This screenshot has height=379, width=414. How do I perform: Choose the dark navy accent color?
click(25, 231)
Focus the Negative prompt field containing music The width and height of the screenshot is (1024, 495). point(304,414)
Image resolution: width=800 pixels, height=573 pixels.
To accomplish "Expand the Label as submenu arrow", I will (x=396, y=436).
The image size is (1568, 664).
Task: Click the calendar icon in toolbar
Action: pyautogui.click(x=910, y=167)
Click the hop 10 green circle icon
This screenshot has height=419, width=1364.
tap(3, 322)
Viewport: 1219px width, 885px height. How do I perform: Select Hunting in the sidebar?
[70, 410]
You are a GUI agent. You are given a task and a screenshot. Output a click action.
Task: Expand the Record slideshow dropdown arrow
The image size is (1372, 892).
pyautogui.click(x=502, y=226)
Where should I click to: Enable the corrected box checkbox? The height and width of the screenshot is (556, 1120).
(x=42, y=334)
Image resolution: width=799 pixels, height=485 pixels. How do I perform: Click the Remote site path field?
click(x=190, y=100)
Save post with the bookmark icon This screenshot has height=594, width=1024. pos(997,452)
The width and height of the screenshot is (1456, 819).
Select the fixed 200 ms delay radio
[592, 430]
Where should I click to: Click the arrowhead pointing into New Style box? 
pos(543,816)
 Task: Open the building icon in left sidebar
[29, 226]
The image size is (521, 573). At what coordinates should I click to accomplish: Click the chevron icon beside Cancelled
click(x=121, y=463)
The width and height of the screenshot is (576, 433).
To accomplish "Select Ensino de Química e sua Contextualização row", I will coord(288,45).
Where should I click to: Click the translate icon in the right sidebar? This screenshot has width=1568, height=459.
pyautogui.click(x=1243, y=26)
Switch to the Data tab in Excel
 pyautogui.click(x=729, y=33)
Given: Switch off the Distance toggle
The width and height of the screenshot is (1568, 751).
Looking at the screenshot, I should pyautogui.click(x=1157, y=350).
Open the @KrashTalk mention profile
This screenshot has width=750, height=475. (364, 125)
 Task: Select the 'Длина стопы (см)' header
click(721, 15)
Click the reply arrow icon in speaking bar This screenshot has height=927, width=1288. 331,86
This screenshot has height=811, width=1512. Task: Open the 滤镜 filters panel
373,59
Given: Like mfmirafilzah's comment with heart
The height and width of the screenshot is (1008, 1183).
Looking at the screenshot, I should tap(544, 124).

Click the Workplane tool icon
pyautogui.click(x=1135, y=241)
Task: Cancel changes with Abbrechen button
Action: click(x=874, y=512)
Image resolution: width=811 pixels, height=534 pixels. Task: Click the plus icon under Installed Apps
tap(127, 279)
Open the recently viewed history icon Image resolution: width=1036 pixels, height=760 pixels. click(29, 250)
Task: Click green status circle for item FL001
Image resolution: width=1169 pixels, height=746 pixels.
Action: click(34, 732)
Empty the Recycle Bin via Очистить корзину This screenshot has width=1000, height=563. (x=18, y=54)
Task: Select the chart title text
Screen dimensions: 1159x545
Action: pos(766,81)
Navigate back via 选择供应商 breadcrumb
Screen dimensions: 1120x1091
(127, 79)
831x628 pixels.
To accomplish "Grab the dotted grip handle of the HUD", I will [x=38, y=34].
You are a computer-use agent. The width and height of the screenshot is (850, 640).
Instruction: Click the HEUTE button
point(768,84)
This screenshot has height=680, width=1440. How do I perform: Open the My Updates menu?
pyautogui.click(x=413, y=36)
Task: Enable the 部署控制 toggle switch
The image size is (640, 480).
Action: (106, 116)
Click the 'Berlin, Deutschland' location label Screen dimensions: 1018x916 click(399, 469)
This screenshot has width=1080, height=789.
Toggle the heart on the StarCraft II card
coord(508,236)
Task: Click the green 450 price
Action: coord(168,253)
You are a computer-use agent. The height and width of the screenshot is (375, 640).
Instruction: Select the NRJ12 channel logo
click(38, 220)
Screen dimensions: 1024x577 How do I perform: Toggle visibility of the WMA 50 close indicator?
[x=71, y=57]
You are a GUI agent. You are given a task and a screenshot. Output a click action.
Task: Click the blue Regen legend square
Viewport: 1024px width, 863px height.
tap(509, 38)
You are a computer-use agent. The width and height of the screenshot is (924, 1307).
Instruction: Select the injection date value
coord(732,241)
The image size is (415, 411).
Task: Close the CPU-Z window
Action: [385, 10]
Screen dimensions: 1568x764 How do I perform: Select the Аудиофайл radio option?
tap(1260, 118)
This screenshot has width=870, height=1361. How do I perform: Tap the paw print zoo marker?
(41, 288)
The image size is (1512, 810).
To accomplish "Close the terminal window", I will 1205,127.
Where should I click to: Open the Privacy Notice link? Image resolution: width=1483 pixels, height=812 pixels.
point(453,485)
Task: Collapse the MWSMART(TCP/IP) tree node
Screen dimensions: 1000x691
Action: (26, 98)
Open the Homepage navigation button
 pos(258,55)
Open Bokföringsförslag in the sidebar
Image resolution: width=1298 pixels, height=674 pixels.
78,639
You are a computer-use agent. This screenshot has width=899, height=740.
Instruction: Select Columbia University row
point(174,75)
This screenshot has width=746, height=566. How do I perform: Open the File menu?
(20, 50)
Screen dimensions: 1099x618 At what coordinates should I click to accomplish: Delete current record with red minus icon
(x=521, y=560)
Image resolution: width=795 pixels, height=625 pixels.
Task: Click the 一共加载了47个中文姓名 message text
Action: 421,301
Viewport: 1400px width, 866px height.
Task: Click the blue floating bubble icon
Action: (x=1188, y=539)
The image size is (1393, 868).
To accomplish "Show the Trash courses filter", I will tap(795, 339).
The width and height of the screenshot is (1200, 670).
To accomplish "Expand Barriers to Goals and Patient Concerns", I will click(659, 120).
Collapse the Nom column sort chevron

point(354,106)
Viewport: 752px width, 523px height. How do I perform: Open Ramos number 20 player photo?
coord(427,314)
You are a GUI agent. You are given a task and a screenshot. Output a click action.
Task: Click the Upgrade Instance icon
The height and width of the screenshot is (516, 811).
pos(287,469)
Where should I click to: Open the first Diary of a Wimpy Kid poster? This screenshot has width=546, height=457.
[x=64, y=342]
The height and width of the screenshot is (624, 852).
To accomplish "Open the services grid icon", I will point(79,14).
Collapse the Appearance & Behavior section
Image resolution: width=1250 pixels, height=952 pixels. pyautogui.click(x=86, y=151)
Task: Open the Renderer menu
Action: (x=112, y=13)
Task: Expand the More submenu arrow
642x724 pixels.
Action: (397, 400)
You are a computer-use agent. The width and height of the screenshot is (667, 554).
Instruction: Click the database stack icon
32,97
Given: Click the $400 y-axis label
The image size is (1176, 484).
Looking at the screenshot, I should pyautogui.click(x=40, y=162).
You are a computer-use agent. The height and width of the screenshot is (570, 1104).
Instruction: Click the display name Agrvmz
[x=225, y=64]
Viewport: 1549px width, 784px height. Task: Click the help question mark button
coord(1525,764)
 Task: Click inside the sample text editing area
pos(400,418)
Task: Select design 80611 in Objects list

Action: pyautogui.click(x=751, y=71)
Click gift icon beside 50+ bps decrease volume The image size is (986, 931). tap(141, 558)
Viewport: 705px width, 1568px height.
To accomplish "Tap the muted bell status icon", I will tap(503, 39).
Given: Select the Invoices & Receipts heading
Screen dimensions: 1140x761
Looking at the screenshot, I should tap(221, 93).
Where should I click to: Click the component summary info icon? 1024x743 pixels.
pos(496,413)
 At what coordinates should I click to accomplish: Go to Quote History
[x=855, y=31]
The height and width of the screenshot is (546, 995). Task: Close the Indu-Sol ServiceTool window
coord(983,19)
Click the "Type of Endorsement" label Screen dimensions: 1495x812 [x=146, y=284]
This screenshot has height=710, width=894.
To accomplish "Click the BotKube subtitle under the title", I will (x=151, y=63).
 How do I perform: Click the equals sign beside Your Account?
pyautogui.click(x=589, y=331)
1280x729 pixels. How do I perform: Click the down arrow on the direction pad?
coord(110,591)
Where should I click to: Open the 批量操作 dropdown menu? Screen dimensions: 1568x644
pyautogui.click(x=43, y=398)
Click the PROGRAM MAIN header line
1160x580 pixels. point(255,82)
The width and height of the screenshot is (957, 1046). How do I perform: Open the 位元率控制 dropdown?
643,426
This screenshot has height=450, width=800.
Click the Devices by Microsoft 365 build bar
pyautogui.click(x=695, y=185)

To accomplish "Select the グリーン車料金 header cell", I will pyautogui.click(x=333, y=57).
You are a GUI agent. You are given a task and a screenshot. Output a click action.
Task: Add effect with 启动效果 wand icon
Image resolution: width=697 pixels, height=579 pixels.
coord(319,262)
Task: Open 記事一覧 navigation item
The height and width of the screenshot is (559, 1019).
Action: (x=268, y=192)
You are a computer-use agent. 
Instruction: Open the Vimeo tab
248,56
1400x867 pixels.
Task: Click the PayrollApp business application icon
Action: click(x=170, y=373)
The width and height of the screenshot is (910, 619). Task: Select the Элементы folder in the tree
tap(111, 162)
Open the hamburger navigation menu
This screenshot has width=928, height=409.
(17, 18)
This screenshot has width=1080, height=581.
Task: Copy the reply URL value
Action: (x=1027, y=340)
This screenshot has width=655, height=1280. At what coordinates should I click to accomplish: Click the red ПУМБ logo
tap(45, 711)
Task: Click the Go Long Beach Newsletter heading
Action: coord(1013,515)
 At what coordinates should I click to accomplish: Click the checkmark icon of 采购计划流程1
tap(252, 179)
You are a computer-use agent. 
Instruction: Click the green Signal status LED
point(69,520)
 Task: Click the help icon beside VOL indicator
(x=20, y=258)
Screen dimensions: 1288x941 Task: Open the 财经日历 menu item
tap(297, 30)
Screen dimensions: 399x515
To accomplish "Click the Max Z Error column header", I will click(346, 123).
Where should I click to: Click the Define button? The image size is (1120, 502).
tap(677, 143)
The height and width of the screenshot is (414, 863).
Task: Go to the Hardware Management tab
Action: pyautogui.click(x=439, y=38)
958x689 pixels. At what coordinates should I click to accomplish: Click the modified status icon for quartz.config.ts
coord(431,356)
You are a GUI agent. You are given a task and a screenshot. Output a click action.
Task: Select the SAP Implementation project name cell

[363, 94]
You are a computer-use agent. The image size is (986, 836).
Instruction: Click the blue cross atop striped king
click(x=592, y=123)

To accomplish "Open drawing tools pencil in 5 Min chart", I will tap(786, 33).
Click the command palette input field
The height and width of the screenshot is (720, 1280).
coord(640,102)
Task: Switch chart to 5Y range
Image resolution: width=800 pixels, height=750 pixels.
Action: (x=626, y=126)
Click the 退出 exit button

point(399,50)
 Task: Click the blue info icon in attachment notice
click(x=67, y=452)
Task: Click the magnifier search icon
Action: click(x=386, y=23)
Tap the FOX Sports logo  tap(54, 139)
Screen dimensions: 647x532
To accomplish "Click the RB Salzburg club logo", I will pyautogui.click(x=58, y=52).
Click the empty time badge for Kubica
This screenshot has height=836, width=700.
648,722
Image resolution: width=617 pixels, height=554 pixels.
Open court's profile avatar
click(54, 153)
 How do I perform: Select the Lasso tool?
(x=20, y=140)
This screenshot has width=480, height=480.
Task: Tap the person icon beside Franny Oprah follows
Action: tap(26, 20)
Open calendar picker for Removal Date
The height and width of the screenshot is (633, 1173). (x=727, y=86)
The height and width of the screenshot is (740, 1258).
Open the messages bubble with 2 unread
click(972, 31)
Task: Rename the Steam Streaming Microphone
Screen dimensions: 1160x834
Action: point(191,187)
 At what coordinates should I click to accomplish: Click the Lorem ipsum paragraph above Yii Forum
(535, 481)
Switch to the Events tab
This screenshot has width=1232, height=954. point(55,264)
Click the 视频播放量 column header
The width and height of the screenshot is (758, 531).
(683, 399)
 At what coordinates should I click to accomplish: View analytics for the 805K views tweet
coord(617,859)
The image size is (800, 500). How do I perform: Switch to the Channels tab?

What the exercise asks -> In the records above, find each line holding "title" and copy it.

Reply to the exercise ->
Task: Select the chart title text
To accomplish "Click the BotKube subtitle under the title", I will (x=151, y=63).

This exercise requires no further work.